This echos the former US laws on encryption, which prohibited the export of encryption technology, as ITAR classified it as a "munition". This led to stupidities like being legally allowed to walk around or leave the country in a T-shirt with a line of encryption code written on it, but placing the same line of code in a file and making the file available publicly was considered to be a weapons charge.
The US eventually moved responsibility for encryption to the State Department, and created a two-tiered system, with it being legal to export "weak" encryption (except to specifically designated "terrorist" countries), but not "strong" encryption. The breakpoint was 56-bit-key equivalent, 64 bit encryption. It was widely understood at the time that the NSA had the resources to decrypt 64 bit encryption "quickly enough"; one must assume that decryption has gotten even faster since then.
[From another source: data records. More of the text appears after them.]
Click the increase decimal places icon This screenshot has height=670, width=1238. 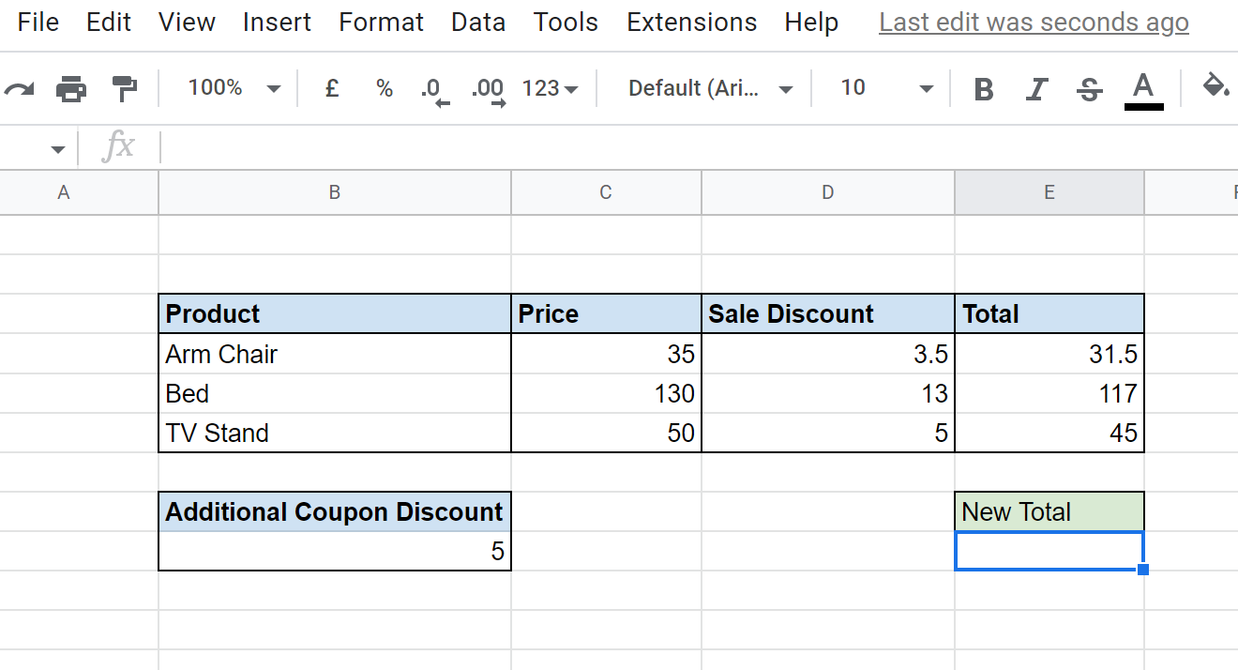[487, 87]
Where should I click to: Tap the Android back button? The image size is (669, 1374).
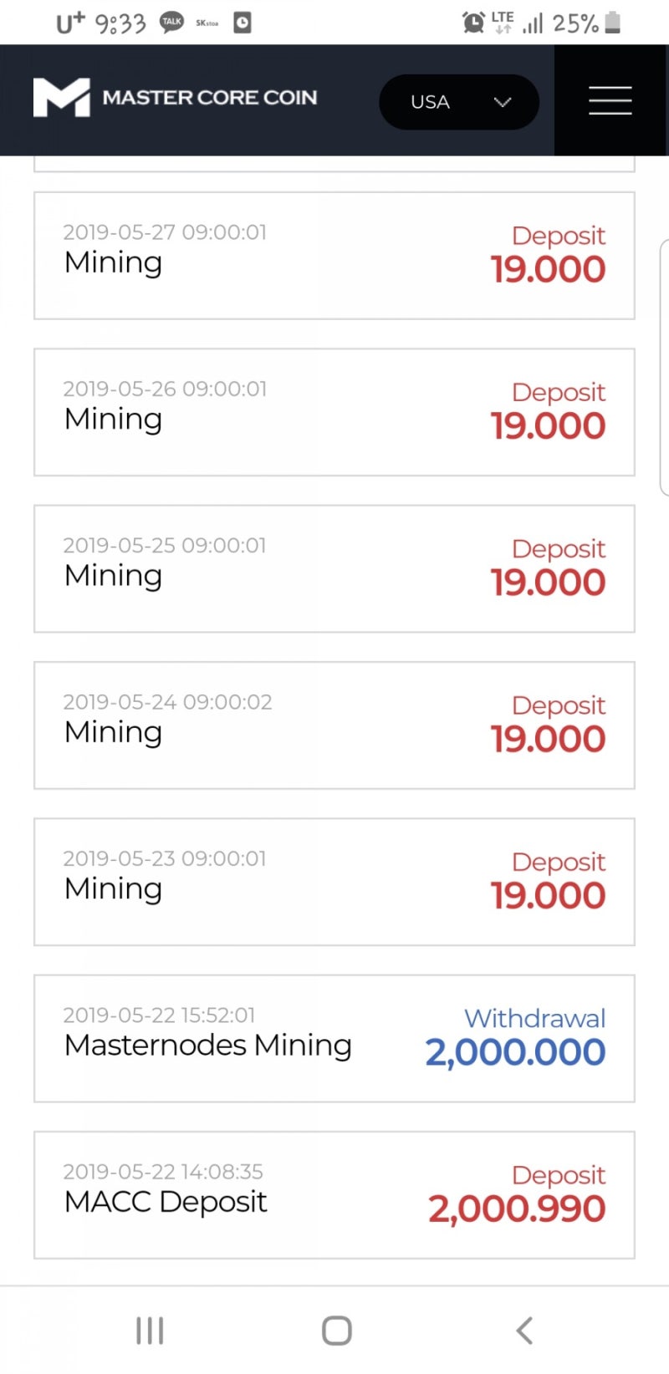pyautogui.click(x=524, y=1330)
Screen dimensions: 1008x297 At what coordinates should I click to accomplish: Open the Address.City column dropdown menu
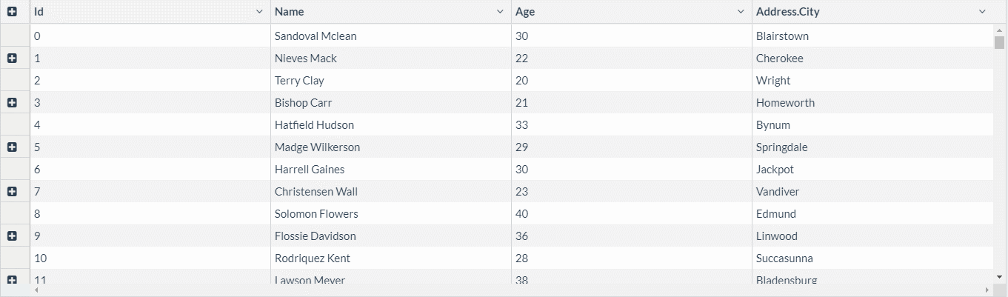pyautogui.click(x=982, y=12)
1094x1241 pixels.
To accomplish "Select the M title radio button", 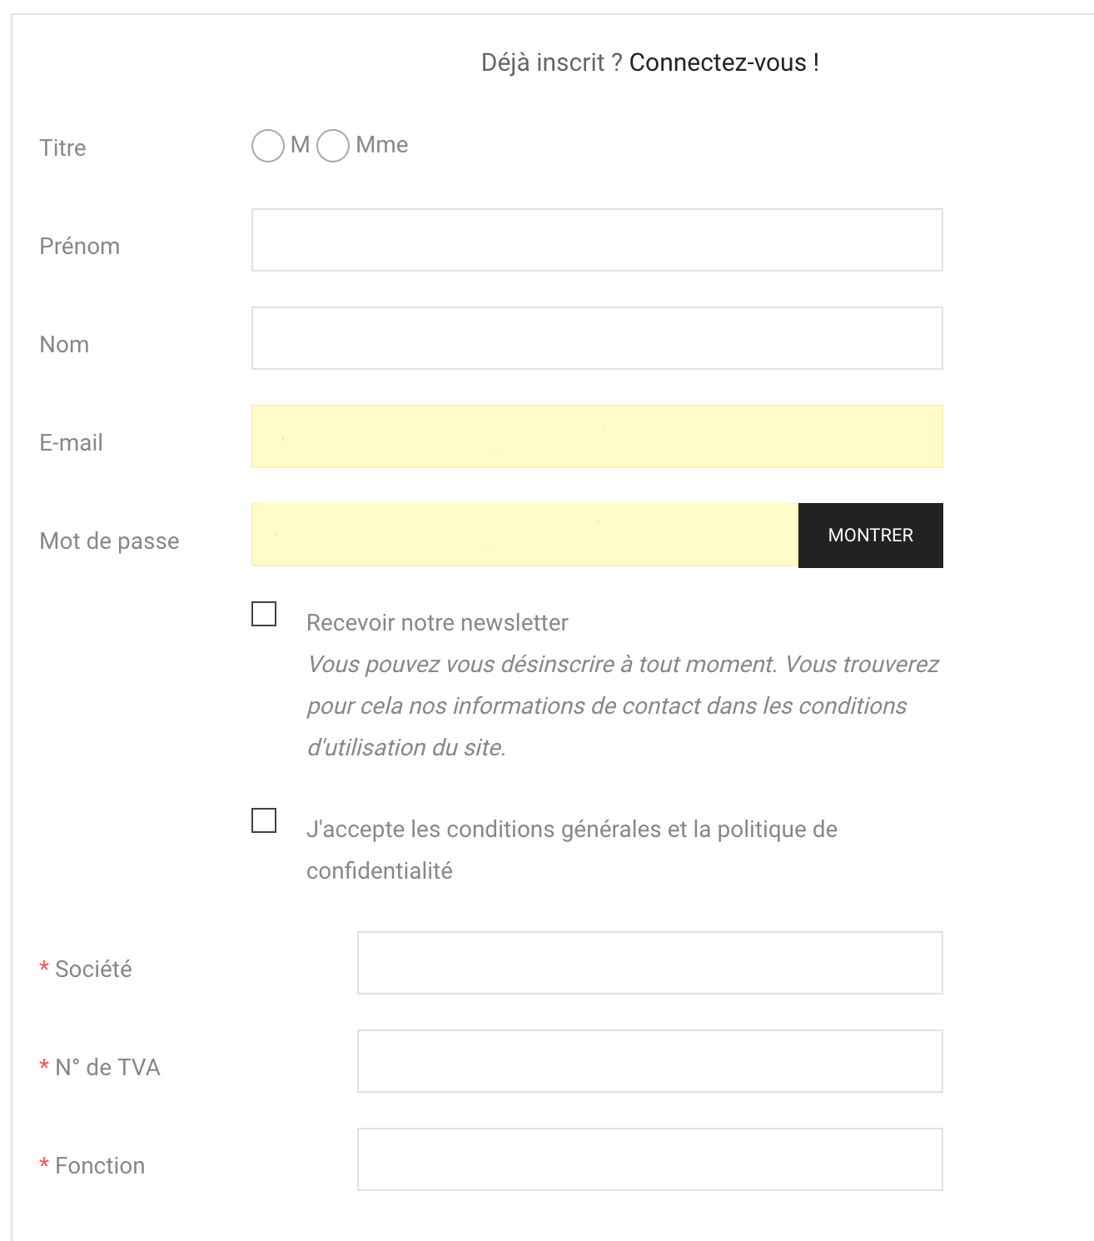I will coord(268,146).
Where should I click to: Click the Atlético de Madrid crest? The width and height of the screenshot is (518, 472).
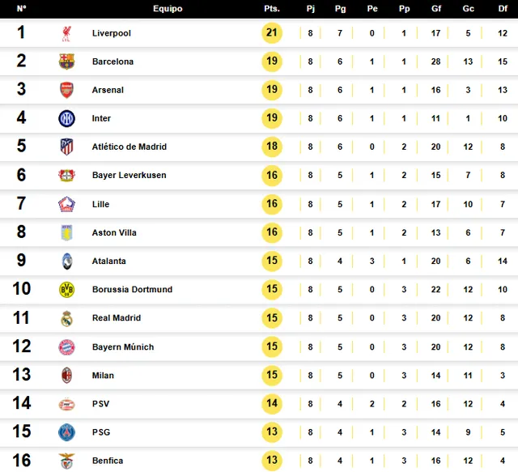click(66, 147)
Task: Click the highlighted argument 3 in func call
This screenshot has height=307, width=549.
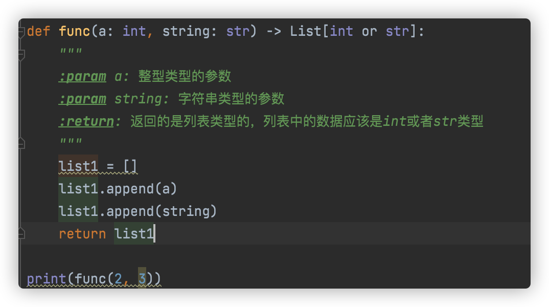Action: (x=142, y=279)
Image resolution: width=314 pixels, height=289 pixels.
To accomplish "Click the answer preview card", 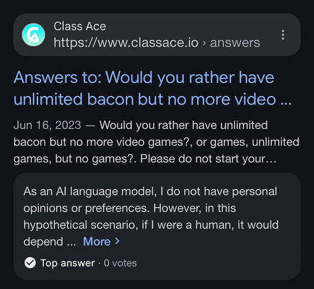I will click(157, 226).
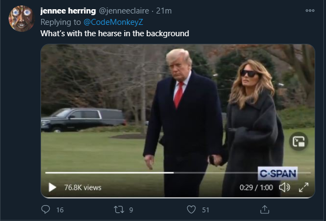Like the tweet with heart icon
This screenshot has height=221, width=326.
tap(191, 209)
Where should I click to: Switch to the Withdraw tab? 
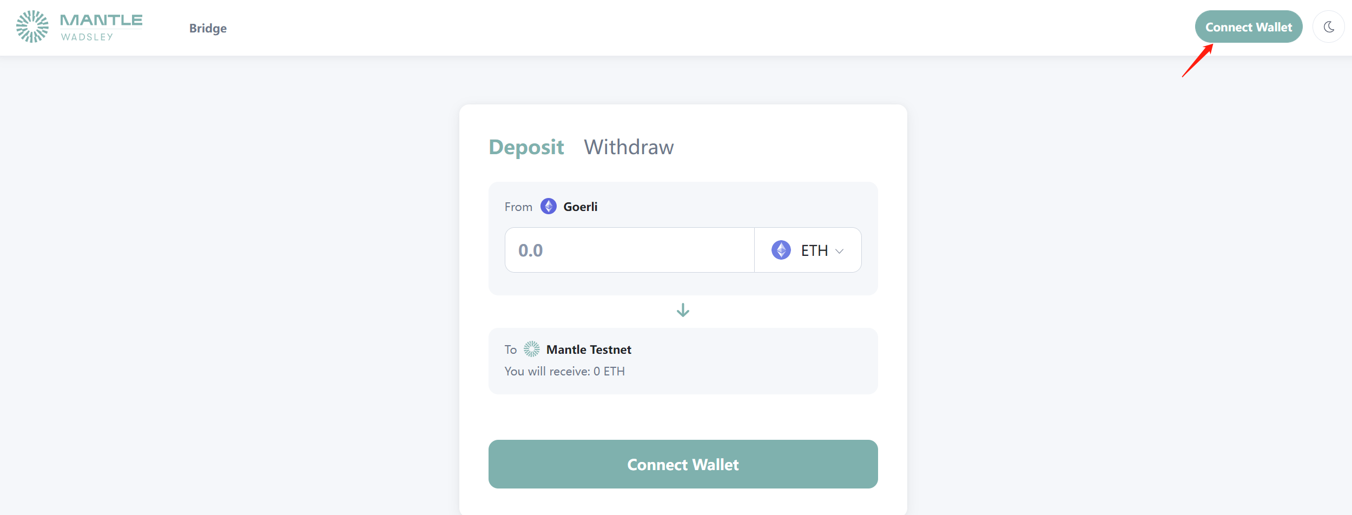(x=629, y=147)
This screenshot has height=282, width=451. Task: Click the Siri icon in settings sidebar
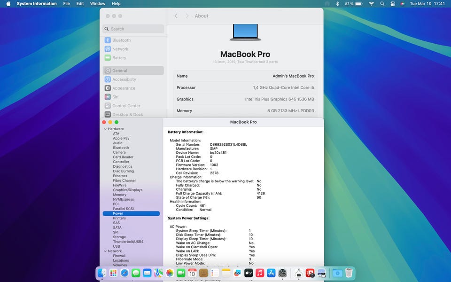(108, 97)
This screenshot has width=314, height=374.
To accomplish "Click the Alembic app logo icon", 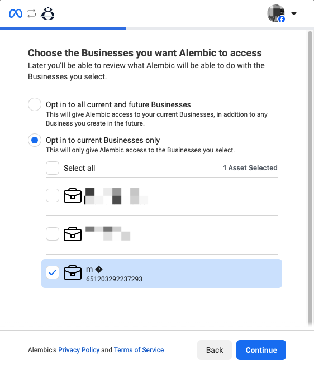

It is widely understood that no modern country can get away with banning encryption of business transactions. It is also well understood that each person has a substantial interest in the security and confidentiality of medical records and the exchange thereof -- but wealth is more likely to flee the country in the first case than people are likely to go on a general strike to protect their medical records.
DVDs and Bluetooth are encrypted, and Hollywood would have strong objections to being forced to release without encryption or DRM (Digital Rights Management). Apple and kin would probably threaten to withdraw itunes from the UK market.
But you can predict that somehow the law would be written to protect "business communications". And trust the bad guys to respect that crime is not a "business communication".
Do I detect a forthcoming proposal of requirement to register one's encryption keys with the government instead of outright ban on encryption?